An artist’s impression of a JSM just after launch from the internal weapons bay of an F-35A Lightning II. (Kongsberg)
Norway has received the first Kongsberg Defence & Aerospace (KDA) Joint Strike Missile (JSM) to equip its fleet of Lockheed Martin F-35A Lightning II Joint Strike Fighter (JSF) combat aircraft.
The Norwegian Ministry of Defence (MoD) announced the milestone, saying the first of an undisclosed number of missiles to equip the Royal Norwegian Air Force’s (RNoAF’s) recently received fleet of 52 F-35As was handed over at Ørland Air Base on 28 April.
“Norway has become the first country to receive the full delivery of all its planned F-35 fighter jets… Today, the [Norwegian] Armed Forces have also received their first super missile from the Norwegian Defence Materiel Agency and KDA. Work will now begin to stockpile the JSM missile at Ørland Air Base,” Minister of Defence Tore Sandvik said at the handover ceremony.
As noted by Janes Weapons: Air Launched, the JSM is a Norwegian-developed precision‐guided stand‐off missile, optimised for use by aircraft against both naval and land targets. The low-observable weapon provides anti‐ship attack capability to combat aircraft by using imaging infrared (IIR) guidance and a 120 kg impact or time delay warhead.
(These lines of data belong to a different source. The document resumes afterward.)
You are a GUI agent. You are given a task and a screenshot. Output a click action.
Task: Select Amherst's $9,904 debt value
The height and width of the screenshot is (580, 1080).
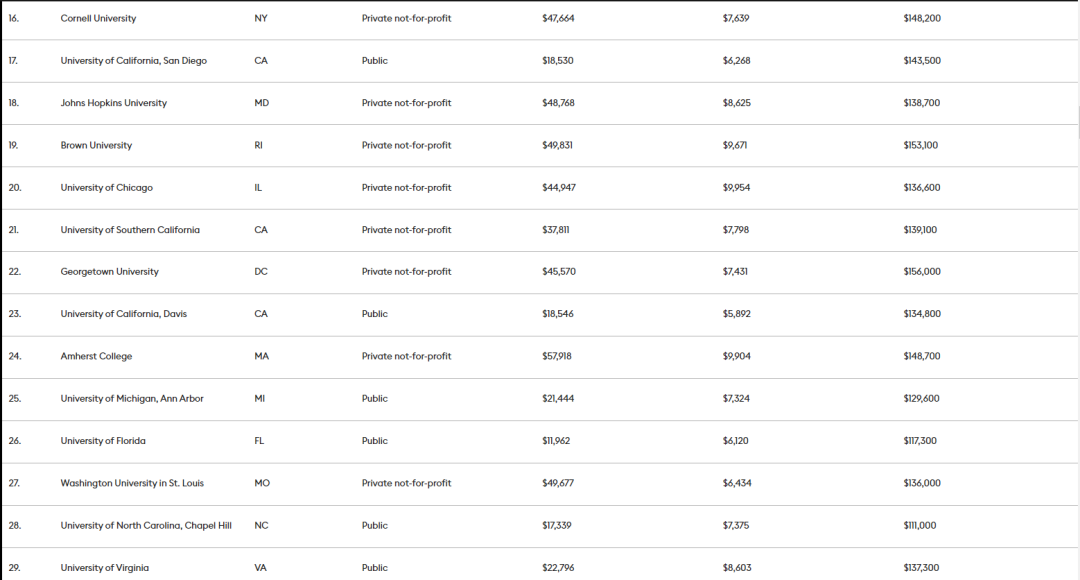[736, 356]
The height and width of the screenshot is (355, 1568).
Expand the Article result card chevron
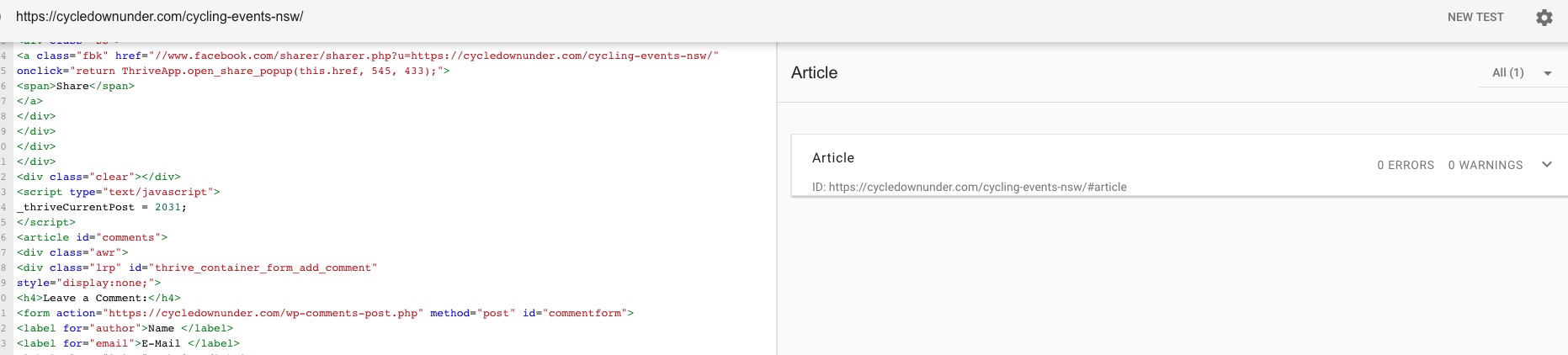[x=1546, y=165]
Designed for internal and external carriage aboard the conventional take-off and landing (CTOL) F-35A and the carrier variant (CV) F-35C (it is too large for the internal weapons bays of the short take-off and vertical landing [STOVL] F-35B), the JSM has an estimated speed of Mach 0.9 and a range in excess of 275 km.
As well as Norway, the JSM has been sold to Australia, Japan, and the United States for carriage aboard their F-35As.